Here's my take on it. I'm saying this with a huge neon sign behind me that's flashing: *GENERALLY SPEAKING.*
Hybrid bikes are geared more toward short distances and comfort. Rides of 25 miles or less at leisurely speeds are their forte'. They have wider seats, larger, softer tires, and a more comfortable reach to the bars. You sit more upright on them and that's a more natural position for many people.

Road bikes are designed to cover long distances at faster speeds. Smaller tires, a more streamlined position, faster or "twitchier" handling than hybrids is the norm.

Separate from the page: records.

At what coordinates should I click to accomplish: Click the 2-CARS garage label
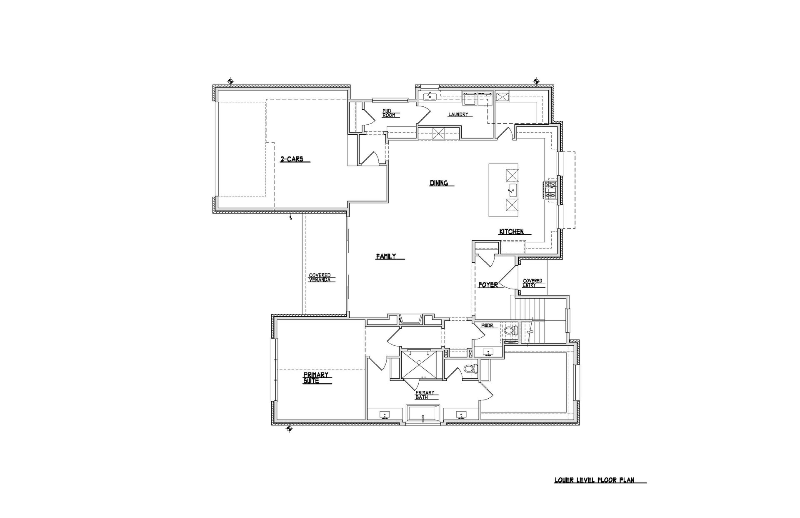pyautogui.click(x=292, y=159)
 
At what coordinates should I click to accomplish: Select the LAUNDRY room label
pyautogui.click(x=458, y=114)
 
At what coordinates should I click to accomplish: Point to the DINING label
pyautogui.click(x=439, y=183)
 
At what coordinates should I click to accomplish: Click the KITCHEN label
pyautogui.click(x=512, y=231)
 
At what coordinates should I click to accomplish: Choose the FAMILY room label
pyautogui.click(x=386, y=256)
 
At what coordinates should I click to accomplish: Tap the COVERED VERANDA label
pyautogui.click(x=320, y=277)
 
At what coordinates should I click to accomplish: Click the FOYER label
pyautogui.click(x=488, y=285)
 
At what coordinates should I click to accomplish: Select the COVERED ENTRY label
pyautogui.click(x=532, y=283)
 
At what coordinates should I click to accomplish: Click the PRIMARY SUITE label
pyautogui.click(x=317, y=378)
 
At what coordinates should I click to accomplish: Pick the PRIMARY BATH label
pyautogui.click(x=425, y=395)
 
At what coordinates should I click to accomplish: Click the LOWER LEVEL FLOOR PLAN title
pyautogui.click(x=594, y=480)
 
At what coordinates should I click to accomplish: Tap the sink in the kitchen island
pyautogui.click(x=512, y=190)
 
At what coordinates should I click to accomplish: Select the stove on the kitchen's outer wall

The saddles are smaller & harder because if they were wide like hybrids they'd chafe the hell out of your inner thighs on long rides. The seats are harder because on longer rides seats that have foam padding will just kill you. After awhile your butt will sink the padding leaving you seated on what is probably a metal surface. The sitting surface on road seats will flex & bend to conform to your body.

It's for these reasons that new riders are often uncomfortable on road bikes. If I always used my bike to ride to the park & back or on the bike path with my wife, I'd never own a road bike. They're uncomfortable when used like that. Think about having a Ferrari as your only car. Might be fun at 1st, but I'd bet it would be pretty uncomfortable if you had to use it for running errands to the library or the grocery store. 

Comfort is a subjective judgment. There are road bikes slanted to wards touring, carrying loads, etc. And some bikes are almost strictly race bikes and, of course, some are made for sport and general use. For riding around 10-15 miles or less at a leisurely pace the hybrid is probably your best choice. Long distances or 25+ miles you're probably better off with some kind of road bike. I hope this answers some of your questions.


----------



## Optimus (Jun 18, 2010)

Got some good advice here, so let me put in my 2 cents. This worked for me, so it's my opinion, maybe not work for you and/or others. Anyhow, many say a hybrid is not comfortable on longer rides, I find that to be not true. I've used my hybrid on much longer rides, 60-70 miles multiple times, and I find it extremely comfortable! I know that it may not give you the optimal speed, but as for comfort, it's quite relaxing!


----------



## AndrwSwitch (May 28, 2009)

I think unless you add some restrictive caveats to a definition of "road bike," they can be as comfortable as hybrids for short rides too. For the sake of having a definition that's at least usable, I'm going to say that I think a road bike has drop bars and no suspension, and it's not a recumbent, semi-recumbent, or crank-forward design.

There are plenty of rigid, drop-bar bikes with the handlebars well above the saddle. You can put them wherever you want. And you can use any saddle you want. Which saddle I would use and where I would put my handlebars are certainly more conducive to more athletic riding than a cruise around the block or around the lake near me that runners and stroller-mommies use, so, for me, it's less comfortable to ride my road bike that way than it might be to ride my roommate's cruiser. But if I wanted a cruisier feel, I could put the handlebars higher, get a wider saddle, etc. It would murder my back if I tried to ride hard, though...

I think that part of making a road bike comfortable is being realistic about how you ride it, how you want to ride it, what your power output is, and how you're built. I'm with PJ on the pain issue - the bike doesn't fit right. It might fit you if you were in better shape, but you can always lower the bars later if you want to. Fit it to the rider you are today.

The Late, Great Sheldon Brown, who owned his preference for a more leisurely style of riding, btw, has great articles on his site, including this one.

http://www.sheldonbrown.com/pain.html


----------



## kykr13 (Apr 12, 2008)

Mr. Versatile said:


> Here's my take on it.


Very well put, Mr. V. :thumbsup: 

Core strength (back, etc) is very important, and it will take time to get used to riding this way. Once this happens and you're on a road bike that has properly fitted to you, it's a world of difference.


----------



## BostonG (Apr 13, 2010)

Thanks Y'all.


----------